▸ Goal of the exercise
Start at the line in the entries below that contains "Cookie Policy (67, 2429)", stop at the line that contains "Colorado Buffaloes: Original Round", and output exactly the lines in that span, both ends included.

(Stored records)

+ + +

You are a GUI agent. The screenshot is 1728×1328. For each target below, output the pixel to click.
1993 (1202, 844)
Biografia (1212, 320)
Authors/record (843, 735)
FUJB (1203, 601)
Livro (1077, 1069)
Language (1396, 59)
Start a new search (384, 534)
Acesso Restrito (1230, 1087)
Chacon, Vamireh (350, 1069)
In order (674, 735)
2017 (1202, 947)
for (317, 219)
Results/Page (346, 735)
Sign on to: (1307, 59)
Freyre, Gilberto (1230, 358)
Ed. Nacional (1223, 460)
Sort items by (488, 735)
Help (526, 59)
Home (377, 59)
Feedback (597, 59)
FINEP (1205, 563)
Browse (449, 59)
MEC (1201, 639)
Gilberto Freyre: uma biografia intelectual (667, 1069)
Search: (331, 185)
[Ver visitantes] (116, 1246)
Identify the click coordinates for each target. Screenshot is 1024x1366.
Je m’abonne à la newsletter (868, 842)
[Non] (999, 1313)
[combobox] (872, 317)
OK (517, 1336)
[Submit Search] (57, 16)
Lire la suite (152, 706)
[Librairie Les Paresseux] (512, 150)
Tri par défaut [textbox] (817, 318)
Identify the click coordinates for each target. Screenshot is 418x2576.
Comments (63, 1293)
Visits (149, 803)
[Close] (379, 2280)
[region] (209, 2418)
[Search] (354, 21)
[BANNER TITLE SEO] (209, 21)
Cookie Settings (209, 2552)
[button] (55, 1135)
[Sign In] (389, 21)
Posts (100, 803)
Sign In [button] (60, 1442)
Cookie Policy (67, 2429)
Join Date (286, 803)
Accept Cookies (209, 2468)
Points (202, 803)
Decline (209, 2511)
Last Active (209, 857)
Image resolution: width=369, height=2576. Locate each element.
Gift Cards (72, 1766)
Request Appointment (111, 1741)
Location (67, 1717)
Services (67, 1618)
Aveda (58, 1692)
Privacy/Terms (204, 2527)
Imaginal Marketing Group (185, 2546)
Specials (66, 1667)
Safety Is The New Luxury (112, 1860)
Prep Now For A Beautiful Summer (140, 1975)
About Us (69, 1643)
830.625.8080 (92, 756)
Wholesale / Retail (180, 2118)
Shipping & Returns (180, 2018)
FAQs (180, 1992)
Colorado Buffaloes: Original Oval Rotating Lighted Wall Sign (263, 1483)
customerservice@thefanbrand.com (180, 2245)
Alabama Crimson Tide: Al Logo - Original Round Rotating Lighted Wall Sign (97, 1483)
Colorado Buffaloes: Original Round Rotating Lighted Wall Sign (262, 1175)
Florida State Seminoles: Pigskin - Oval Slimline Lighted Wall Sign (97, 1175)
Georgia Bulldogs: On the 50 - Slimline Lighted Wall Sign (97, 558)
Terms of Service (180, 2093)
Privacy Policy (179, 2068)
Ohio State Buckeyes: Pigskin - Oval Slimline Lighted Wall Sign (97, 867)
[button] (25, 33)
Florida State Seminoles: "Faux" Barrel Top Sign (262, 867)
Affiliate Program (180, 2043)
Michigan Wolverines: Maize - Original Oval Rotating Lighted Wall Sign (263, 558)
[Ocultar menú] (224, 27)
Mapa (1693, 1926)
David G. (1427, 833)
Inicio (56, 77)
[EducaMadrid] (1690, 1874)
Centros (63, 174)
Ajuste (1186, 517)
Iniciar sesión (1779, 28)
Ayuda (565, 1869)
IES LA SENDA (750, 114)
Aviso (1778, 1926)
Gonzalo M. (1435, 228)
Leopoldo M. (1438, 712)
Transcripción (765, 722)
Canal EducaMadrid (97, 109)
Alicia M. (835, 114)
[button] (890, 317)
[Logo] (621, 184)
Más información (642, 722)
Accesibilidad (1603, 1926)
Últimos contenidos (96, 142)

+ + +

▸ Output for this task
Cookie Policy (67, 2429)
Join Date (286, 803)
Accept Cookies (209, 2468)
Points (202, 803)
Decline (209, 2511)
Last Active (209, 857)
Image resolution: width=369, height=2576. Locate each element.
Gift Cards (72, 1766)
Request Appointment (111, 1741)
Location (67, 1717)
Services (67, 1618)
Aveda (58, 1692)
Privacy/Terms (204, 2527)
Imaginal Marketing Group (185, 2546)
Specials (66, 1667)
Safety Is The New Luxury (112, 1860)
Prep Now For A Beautiful Summer (140, 1975)
About Us (69, 1643)
830.625.8080 (92, 756)
Wholesale / Retail (180, 2118)
Shipping & Returns (180, 2018)
FAQs (180, 1992)
Colorado Buffaloes: Original Oval Rotating Lighted Wall Sign (263, 1483)
customerservice@thefanbrand.com (180, 2245)
Alabama Crimson Tide: Al Logo - Original Round Rotating Lighted Wall Sign (97, 1483)
Colorado Buffaloes: Original Round Rotating Lighted Wall Sign (262, 1175)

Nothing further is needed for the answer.